The current implementation of when_all(future<>, future<>...) always ends up allocating a new heap object, even when it's semantically unnecessary.

Example program: (WARNING: this test uses unspecified internals which are NOT supported)

#include <upcxx/upcxx.hpp>
#include <iostream>

using namespace upcxx;

int main() {
  upcxx::init();

  future<> f1 = upcxx::make_future();
  future<> f1a = f1;
  future<> f2 = upcxx::make_future();

  future<> w1 = when_all(f1);
  future<> w2 = when_all(f1, f2);

  // the following uses unsupported internals and is UNSAFE UPC++:
  std::cout<< "f1=  " << std::move(f1.impl_).steal_header() << std::endl;
  std::cout<< "f1a= " << std::move(f1a.impl_).steal_header() << std::endl;
  std::cout<< "f2=  " << std::move(f2.impl_).steal_header() << std::endl;

  std::cout<< "w1=  " << std::move(w1.impl_).steal_header() << std::endl;
  std::cout<< "w2=  " << std::move(w1.impl_).steal_header() << std::endl;

  upcxx::finalize();
  return 0;
}

Example output:

$ upcxx -g when-all.cpp && ./a.out
f1=  0x1bcef40
f1a= 0x1bcef40
f2=  0x1bcf7c0
w1=  0x1bcef40
w2=  0x82d860

Note how future f1 and copied future f1a report the same value, indicating they are aliased to the same underlying implicit promise cell which was allocated on the heap (as expected by the semantics of future copy). However f2 came from a different call to make_future, and has its own heap location.

As a more interesting example, a call like: when_all(f) can always trivially return a copy of f. This particular optimization appears above, where w1 returns a copy of f1 (aliasing the same underlying promise). However analogous optimizations are NOT currently attempted with more than one argument to when_all.

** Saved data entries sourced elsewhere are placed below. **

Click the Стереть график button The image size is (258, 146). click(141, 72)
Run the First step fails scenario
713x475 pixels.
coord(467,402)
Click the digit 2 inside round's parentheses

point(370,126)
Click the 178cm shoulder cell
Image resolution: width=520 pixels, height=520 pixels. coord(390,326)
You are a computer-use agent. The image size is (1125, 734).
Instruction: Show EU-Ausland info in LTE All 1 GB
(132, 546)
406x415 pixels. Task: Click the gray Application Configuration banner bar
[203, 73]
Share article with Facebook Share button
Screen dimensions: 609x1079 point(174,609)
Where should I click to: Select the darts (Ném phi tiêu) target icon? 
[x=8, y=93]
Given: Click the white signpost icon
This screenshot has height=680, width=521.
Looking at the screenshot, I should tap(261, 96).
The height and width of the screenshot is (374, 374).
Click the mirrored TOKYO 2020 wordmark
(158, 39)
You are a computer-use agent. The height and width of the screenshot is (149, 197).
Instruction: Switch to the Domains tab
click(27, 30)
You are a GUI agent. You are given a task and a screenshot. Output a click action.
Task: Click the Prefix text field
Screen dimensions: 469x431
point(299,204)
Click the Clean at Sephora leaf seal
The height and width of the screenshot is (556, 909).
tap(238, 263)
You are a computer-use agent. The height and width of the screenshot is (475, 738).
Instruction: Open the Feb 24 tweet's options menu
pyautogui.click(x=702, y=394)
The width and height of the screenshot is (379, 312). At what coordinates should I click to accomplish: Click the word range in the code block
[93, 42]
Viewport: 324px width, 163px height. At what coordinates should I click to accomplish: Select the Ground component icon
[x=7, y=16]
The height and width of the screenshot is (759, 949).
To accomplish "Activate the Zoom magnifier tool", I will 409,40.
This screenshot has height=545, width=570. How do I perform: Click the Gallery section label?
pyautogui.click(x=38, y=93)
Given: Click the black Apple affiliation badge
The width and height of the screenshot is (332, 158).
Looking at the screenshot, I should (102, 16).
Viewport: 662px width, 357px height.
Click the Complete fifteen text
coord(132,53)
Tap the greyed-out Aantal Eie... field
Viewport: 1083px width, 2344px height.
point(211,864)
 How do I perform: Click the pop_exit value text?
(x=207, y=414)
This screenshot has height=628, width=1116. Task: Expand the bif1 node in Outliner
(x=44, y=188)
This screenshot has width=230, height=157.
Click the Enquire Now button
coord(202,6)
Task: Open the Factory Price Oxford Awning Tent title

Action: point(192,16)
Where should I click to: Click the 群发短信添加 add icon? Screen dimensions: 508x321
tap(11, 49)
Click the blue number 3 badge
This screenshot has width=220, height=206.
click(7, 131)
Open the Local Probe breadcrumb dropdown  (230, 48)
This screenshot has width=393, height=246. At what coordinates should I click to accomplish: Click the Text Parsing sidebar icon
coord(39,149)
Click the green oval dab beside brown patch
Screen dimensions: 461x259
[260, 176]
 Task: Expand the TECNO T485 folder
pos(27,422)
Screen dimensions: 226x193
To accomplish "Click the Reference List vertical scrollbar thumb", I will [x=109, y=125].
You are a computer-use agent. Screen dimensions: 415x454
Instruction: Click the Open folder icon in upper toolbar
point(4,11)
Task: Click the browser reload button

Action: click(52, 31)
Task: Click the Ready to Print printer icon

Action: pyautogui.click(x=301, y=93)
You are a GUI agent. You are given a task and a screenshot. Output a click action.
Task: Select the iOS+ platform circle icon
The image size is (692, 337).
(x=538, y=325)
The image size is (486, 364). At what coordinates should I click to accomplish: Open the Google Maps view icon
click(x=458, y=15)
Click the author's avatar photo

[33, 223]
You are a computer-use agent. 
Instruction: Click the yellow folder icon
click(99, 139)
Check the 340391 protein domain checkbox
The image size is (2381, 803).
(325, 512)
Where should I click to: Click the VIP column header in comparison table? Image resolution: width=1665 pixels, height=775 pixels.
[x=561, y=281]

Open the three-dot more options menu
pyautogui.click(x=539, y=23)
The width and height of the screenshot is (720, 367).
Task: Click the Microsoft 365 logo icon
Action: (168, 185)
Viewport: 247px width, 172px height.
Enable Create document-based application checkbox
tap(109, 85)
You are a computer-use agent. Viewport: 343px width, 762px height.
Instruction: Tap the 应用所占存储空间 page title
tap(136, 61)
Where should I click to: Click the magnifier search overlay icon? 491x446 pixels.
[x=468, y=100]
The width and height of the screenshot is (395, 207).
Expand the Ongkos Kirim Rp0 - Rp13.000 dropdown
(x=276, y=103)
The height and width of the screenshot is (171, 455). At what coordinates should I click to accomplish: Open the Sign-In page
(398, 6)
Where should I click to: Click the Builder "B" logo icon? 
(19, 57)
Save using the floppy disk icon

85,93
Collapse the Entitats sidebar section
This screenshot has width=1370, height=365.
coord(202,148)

Note that in the example above, there's no fundamental reason that all the futures created here cannot all alias the same underlying ready empty implicit promise. Once pull request #345 is merged, we'll even have a ready empty future available in the runtime so that none of the future constructions above need to dynamically allocate anything.

Proposed optimizations:

  1. A specialization make_future<>(void) should always return the canonical ready empty future, avoiding dynamic allocation.
  2. For the (statically detectable) case of when_all(future<>, future<>…) (all the arguments are empty futures), we should dynamically check readiness of the arguments and skip the allocation when possible. Whenever at most 1 of the arguments is non-ready, we should return an alias of the non-ready future (or the canonical ready empty future when they are all ready).
  3. Extra credit: For when_all with exactly one non-empty future and one or more ready empty futures, we can always return an alias of the non-empty future (regardless of readiness).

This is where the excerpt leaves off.